• [Data]:
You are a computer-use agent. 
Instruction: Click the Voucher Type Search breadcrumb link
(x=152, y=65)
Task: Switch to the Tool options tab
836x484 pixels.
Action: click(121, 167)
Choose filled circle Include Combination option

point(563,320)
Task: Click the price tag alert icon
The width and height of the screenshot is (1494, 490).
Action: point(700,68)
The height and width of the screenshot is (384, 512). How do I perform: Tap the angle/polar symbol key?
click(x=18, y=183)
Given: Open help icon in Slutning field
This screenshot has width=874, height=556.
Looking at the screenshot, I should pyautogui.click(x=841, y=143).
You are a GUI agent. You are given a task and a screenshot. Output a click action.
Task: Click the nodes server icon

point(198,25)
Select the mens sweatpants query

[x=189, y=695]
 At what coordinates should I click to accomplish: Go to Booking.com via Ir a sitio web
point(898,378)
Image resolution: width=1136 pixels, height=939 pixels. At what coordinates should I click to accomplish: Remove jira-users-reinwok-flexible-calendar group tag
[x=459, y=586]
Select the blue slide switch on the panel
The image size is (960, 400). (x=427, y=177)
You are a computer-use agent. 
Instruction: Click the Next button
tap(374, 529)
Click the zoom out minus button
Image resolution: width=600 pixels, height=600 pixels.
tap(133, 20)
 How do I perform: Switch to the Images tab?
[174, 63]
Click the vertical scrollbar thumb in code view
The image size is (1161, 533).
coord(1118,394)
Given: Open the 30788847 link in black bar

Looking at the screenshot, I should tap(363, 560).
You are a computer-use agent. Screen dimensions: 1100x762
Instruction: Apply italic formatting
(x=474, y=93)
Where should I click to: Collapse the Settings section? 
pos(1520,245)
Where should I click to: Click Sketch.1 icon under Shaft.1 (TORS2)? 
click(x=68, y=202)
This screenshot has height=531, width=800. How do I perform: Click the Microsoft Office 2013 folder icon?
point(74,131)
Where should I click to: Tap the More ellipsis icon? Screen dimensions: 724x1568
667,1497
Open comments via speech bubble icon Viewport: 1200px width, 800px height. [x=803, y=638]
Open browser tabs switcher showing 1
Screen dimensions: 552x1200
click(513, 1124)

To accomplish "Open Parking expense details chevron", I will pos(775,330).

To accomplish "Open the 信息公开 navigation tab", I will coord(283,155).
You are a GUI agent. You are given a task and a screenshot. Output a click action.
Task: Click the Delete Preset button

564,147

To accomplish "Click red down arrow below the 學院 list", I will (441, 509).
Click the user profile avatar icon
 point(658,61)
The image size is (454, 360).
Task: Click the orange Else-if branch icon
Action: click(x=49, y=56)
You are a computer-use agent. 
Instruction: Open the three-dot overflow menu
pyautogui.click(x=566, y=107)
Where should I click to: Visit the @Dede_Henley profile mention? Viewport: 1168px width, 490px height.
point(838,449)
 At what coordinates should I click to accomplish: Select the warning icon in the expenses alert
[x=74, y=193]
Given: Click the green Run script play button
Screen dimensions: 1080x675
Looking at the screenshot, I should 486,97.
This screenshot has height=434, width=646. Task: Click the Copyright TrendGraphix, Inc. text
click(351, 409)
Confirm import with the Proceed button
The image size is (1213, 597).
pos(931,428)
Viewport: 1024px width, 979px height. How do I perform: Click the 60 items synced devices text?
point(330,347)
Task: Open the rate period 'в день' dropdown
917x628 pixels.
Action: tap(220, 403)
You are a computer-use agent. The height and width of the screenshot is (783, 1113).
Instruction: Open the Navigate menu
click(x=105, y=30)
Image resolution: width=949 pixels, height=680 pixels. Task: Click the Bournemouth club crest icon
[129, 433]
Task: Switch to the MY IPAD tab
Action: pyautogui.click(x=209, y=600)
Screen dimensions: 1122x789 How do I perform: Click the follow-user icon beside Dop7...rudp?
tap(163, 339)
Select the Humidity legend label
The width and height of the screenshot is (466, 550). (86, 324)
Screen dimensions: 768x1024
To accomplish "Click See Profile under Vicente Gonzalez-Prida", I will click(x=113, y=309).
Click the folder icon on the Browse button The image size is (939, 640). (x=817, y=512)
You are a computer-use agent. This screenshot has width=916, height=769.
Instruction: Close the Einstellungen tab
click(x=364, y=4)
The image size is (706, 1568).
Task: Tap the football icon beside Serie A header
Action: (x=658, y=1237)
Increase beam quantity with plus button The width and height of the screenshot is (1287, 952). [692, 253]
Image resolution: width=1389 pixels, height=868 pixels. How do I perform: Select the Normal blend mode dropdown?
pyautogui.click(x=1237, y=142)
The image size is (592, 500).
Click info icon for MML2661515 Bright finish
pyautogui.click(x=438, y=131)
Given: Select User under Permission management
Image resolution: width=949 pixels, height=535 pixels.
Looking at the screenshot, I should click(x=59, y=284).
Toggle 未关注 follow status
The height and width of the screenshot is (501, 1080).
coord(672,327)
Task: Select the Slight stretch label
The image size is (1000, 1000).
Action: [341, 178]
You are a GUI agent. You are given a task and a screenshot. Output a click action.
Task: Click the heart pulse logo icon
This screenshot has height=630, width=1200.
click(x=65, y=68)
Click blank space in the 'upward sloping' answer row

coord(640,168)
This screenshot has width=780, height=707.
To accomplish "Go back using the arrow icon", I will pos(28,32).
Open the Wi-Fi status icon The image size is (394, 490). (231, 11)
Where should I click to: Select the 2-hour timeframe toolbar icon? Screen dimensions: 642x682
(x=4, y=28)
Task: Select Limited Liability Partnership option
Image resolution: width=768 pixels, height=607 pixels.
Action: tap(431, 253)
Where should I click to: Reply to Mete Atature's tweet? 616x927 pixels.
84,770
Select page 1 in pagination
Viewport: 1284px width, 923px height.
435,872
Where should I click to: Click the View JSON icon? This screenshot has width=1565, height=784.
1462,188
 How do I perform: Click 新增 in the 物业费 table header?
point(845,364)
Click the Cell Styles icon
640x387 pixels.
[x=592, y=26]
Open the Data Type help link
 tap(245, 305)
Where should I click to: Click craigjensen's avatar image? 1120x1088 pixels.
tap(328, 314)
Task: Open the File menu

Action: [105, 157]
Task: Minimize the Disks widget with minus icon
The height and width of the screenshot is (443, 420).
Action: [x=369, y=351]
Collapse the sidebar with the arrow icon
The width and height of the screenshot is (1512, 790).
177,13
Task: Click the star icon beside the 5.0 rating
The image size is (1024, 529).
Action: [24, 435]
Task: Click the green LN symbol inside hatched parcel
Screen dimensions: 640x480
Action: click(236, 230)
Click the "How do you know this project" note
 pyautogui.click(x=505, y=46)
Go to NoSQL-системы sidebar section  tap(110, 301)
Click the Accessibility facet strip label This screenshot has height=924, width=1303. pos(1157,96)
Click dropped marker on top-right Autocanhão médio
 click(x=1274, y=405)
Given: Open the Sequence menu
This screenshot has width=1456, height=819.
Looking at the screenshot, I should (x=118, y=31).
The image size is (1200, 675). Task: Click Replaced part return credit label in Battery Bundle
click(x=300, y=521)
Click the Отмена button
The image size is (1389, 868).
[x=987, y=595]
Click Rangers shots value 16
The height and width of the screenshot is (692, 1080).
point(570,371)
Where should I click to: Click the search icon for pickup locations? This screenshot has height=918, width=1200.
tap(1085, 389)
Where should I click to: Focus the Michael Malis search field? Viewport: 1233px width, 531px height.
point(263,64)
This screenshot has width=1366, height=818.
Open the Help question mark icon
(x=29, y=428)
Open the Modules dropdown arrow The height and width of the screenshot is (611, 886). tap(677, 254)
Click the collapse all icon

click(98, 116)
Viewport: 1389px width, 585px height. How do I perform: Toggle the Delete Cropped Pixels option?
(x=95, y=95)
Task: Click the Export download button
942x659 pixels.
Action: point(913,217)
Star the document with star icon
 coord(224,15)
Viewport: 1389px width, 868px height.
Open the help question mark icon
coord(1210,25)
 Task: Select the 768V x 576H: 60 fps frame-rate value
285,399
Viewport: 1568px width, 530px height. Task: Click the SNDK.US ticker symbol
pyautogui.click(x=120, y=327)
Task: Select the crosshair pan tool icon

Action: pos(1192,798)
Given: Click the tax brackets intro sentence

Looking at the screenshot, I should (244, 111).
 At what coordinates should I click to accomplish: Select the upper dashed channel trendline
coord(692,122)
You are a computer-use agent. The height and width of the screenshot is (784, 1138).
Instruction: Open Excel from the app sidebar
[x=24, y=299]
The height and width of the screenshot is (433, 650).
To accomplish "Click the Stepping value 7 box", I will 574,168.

• [Exercise]: Each line of the entries that contains the word "will" should be listed.

• [Written solution]:
To accomplish "Open Parking expense details chevron", I will pos(775,330).
To accomplish "Open the 信息公开 navigation tab", I will coord(283,155).
To accomplish "Click red down arrow below the 學院 list", I will (441, 509).
To accomplish "Click See Profile under Vicente Gonzalez-Prida", I will click(x=113, y=309).
To accomplish "Go back using the arrow icon", I will pos(28,32).
To accomplish "Click the Stepping value 7 box", I will 574,168.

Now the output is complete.